◆ Work to complete ◆
Please repeat the part of the Brad Drake biography below between "He previously served" and "2014 to 2022.", inclusive.

◆ Given text ◆
Republican politician

Brad Drake (born February 7, 1975) is a Republican politician who is currently serving as Walton County Commissioner, District 3. He was appointed by Governor Ron DeSantis on September 7, 2023.

He previously served as a member of the Florida House of Representatives, representing the 5th district, which included Holmes County, Jackson County, Walton County, Washington County, and northern Bay County. He served from 2008 to 2012 and 2014 to 2022.

==History==
Drake was born in Fort Walton Beach into a political family, which included his grandfather, J. Troy Peacock, who served as a State Representative; his father, David Earl Drake, who served as Superintendent of Walton County Public Schools; and his cousin, Pat Thomas, who served as the President of the Florida Senate. He attended the University of Florida, graduating with a degree in economics, and after graduation, worked for State Representative Don Brown as a legislative aide.

==Florida House of Representatives==
In 2008, following the inability of Brown to seek re-election due to term limits, Drake ran to succeed him in the 5th district, which was based in Holmes County, northern Jackson County, Okaloosa County, Walton County, and Washington County. He faced Okaloosa County Commissioner Sherry Campbell in the Republican primary, whom he was able to handily defeat, winning 70% of the vote to Campbell's 30%. Advancing to the general election, Drake faced John McDaniel, the Democratic nominee and the Sheriff of Jackson County for nearly thirty years. Despite the district's strong conservative lean, McDaniel was heralded by the Florida Democratic Party as a top-tier candidate in the area. However, the district stayed true to its lean, and Drake won his first term in the legislature in a landslide, receiving 60% of the vote to McDaniel's 40%. Running for re-election in 2010, Drake faced neither opposition in the primary election nor in the general election, and won his second term entirely uncontested. During his second term in the legislature, Drake introduced legislation that would reform capital punishment in the state by replacing lethal injection with the electric chair or firing squad. He argued, "We still have Old Sparky. And if that doesn't suit the criminal, then we will provide them with a .45 caliber lead cocktail instead." He also observed that, in his view, whether the execution is considered to be "humane" should not be considered, noting, "I am sick and tired of this sensitivity movement for criminals. Every time there is a warranted execution that is about to take place, some man or woman is standing on a corner holding a sign, yelling and screaming for humane treatment. I am so tired of being humane to inhumane people."

When the state's legislative districts were redrawn in 2012, Drake was moved into the same district as fellow State Representative Marti Coley, who was running for her final term in the legislature. Rather than challenge Coley in the primary, Drake opted to not seek re-election, and decided to run to succeed Coley in the revamped 5th district, which includes northern Bay County, Jackson County, Holmes County, Walton County, and Washington County, in 2014. He faced realtor Jan Hooks in the Republican primary, whom he defeated handily, winning about 73% of the vote. In the general election, Drake faced Karen Schoen, the Libertarian nominee, and won election to the legislature once again with 76% of the vote.

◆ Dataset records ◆
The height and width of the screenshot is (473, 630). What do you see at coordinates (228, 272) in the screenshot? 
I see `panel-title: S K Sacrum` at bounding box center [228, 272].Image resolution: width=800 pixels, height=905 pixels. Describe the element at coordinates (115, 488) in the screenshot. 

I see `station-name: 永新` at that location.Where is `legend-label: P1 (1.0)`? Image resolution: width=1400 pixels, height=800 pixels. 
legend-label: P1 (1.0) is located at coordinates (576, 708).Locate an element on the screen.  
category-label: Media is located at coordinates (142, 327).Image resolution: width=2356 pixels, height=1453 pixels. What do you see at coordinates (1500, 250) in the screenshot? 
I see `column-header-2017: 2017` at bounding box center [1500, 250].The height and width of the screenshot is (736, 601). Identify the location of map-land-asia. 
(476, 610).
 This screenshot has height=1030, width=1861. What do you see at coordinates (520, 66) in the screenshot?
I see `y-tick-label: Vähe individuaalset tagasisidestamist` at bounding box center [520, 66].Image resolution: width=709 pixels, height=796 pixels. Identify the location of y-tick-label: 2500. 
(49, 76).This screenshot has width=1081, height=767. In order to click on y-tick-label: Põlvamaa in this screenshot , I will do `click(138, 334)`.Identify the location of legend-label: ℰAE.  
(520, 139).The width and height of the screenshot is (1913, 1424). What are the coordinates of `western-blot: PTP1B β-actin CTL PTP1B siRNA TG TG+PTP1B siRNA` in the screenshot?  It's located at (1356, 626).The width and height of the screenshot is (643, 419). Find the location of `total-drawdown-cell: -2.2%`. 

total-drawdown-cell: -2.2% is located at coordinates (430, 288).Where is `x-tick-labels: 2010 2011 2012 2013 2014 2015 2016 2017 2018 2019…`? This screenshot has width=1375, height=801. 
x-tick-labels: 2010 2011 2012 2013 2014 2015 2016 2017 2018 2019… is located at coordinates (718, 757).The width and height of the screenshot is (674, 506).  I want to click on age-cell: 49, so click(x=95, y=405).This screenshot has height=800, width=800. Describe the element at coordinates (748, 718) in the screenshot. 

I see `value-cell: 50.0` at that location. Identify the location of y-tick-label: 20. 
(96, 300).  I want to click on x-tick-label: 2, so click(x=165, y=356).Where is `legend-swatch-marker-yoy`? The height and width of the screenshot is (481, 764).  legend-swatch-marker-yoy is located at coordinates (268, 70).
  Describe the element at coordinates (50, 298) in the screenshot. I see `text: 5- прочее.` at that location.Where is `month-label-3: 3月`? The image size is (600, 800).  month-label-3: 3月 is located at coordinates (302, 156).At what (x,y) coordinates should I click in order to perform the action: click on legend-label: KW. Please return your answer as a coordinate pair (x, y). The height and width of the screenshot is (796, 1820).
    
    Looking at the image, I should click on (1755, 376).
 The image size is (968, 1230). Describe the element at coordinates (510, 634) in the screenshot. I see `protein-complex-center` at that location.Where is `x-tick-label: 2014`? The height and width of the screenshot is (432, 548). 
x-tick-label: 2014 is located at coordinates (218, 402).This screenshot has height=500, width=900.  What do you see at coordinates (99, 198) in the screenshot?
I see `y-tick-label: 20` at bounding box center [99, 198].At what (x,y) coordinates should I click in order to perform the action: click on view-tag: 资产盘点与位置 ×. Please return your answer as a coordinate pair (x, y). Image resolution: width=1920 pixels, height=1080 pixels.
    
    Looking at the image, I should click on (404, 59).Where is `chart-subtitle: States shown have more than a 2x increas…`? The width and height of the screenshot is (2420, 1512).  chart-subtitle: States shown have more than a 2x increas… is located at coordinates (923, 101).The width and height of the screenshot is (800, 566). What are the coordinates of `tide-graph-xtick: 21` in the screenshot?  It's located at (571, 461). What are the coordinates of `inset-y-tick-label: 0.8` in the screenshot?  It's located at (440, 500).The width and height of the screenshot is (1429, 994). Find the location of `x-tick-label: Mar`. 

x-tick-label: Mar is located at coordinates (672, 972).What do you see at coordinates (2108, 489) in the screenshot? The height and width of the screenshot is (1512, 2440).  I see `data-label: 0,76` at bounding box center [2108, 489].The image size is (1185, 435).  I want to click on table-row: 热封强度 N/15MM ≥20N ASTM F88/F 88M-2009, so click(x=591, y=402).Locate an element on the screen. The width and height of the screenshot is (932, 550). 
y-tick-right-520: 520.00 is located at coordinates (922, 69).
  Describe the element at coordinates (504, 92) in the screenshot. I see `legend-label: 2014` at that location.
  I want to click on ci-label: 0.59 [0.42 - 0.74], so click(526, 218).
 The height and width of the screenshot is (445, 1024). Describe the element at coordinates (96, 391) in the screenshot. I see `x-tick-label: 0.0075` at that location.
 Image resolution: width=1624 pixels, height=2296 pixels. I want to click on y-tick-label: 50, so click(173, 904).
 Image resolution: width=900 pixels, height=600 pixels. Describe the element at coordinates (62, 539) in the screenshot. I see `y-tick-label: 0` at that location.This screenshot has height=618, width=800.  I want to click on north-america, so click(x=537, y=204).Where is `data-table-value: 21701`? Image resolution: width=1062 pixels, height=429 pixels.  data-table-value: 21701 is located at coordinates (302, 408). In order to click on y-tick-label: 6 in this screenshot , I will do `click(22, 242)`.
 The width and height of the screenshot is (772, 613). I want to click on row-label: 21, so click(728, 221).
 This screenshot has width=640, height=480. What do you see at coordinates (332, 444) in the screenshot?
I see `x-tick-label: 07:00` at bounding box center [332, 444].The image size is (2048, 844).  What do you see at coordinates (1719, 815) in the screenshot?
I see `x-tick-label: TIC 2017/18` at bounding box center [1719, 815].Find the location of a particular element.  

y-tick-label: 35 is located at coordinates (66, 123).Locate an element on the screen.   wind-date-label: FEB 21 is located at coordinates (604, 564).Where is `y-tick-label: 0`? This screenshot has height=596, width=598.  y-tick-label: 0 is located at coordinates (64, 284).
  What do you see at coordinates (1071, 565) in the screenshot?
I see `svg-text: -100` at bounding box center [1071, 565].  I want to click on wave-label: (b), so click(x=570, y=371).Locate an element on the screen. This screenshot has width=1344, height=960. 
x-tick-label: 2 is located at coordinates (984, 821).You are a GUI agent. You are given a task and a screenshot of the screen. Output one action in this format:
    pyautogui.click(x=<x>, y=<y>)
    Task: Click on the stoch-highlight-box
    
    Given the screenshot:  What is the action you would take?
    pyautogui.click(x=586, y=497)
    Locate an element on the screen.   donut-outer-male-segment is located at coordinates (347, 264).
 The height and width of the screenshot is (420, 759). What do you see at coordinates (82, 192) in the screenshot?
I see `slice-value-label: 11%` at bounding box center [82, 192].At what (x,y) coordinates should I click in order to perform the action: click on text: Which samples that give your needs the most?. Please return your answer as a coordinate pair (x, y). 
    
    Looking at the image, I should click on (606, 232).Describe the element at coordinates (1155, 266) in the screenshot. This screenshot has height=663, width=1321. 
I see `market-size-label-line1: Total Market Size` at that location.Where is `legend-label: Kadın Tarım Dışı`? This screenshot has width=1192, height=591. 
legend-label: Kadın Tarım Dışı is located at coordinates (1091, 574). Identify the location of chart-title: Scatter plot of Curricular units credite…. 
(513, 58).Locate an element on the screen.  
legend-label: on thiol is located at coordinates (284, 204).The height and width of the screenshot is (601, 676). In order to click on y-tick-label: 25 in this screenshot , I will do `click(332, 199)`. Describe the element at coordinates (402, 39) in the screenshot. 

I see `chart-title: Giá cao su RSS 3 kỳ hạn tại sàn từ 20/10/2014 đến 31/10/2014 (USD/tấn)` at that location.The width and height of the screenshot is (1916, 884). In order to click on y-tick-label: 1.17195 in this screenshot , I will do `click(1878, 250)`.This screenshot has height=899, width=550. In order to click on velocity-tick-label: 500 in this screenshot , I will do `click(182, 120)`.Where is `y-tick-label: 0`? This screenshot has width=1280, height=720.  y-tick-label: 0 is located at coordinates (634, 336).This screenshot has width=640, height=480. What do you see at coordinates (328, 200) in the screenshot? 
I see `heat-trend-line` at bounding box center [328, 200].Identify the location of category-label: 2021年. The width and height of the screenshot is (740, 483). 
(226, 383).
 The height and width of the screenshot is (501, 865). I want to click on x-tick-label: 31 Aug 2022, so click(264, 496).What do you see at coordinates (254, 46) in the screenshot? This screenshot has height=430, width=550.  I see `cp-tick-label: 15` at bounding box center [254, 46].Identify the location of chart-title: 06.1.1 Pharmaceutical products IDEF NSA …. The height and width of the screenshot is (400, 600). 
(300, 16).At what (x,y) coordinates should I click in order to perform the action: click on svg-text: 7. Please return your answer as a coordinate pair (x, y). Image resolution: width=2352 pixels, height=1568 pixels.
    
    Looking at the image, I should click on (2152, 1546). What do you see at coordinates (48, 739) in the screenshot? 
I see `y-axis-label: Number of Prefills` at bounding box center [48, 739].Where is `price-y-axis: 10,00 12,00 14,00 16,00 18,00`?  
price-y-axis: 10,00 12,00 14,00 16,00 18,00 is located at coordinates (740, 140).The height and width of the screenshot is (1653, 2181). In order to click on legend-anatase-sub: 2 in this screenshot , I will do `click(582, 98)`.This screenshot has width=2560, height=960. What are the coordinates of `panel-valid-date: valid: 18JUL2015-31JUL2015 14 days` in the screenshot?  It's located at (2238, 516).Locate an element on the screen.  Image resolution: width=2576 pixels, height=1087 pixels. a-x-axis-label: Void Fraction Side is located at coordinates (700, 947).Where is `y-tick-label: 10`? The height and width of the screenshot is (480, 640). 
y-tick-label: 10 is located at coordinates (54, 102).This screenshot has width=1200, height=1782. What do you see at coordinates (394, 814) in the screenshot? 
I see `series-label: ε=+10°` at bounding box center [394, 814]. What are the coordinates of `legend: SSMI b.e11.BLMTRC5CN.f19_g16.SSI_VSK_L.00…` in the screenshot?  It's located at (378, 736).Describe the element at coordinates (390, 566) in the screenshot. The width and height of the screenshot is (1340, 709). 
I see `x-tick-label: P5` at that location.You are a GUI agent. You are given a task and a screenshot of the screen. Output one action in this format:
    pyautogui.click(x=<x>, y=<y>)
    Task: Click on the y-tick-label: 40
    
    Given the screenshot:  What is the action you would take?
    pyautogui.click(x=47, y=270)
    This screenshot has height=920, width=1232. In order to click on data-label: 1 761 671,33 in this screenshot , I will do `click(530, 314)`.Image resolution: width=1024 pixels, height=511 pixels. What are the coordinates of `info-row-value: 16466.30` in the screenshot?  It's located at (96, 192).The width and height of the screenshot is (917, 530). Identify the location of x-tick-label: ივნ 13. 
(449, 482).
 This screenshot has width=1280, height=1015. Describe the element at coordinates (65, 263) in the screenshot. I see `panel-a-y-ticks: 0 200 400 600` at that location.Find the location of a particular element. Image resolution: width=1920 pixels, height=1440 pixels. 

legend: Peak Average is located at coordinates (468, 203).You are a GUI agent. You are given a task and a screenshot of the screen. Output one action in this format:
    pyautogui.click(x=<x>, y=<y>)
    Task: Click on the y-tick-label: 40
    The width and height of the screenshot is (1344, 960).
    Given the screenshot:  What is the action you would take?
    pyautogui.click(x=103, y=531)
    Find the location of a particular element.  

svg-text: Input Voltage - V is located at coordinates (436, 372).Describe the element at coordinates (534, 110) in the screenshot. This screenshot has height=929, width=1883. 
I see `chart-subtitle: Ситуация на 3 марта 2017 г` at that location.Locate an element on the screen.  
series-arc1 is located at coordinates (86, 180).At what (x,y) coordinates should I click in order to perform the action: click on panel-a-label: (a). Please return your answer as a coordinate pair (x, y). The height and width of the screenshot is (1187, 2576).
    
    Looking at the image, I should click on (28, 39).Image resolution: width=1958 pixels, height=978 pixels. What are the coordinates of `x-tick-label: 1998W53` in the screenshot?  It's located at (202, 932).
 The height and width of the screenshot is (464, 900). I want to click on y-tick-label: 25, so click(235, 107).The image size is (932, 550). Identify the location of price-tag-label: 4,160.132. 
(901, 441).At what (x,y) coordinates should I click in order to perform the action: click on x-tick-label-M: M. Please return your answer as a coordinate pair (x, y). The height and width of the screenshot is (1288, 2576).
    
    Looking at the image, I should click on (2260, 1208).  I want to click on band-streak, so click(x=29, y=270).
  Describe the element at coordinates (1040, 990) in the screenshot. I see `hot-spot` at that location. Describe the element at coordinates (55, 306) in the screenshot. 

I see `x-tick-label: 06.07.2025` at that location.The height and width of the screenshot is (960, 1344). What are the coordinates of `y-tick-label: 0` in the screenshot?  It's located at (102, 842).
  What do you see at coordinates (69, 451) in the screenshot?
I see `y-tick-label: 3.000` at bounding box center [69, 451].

◆ Answer to the exercise ◆
He previously served as a member of the Florida House of Representatives, representing the 5th district, which included Holmes County, Jackson County, Walton County, Washington County, and northern Bay County. He served from 2008 to 2012 and 2014 to 2022.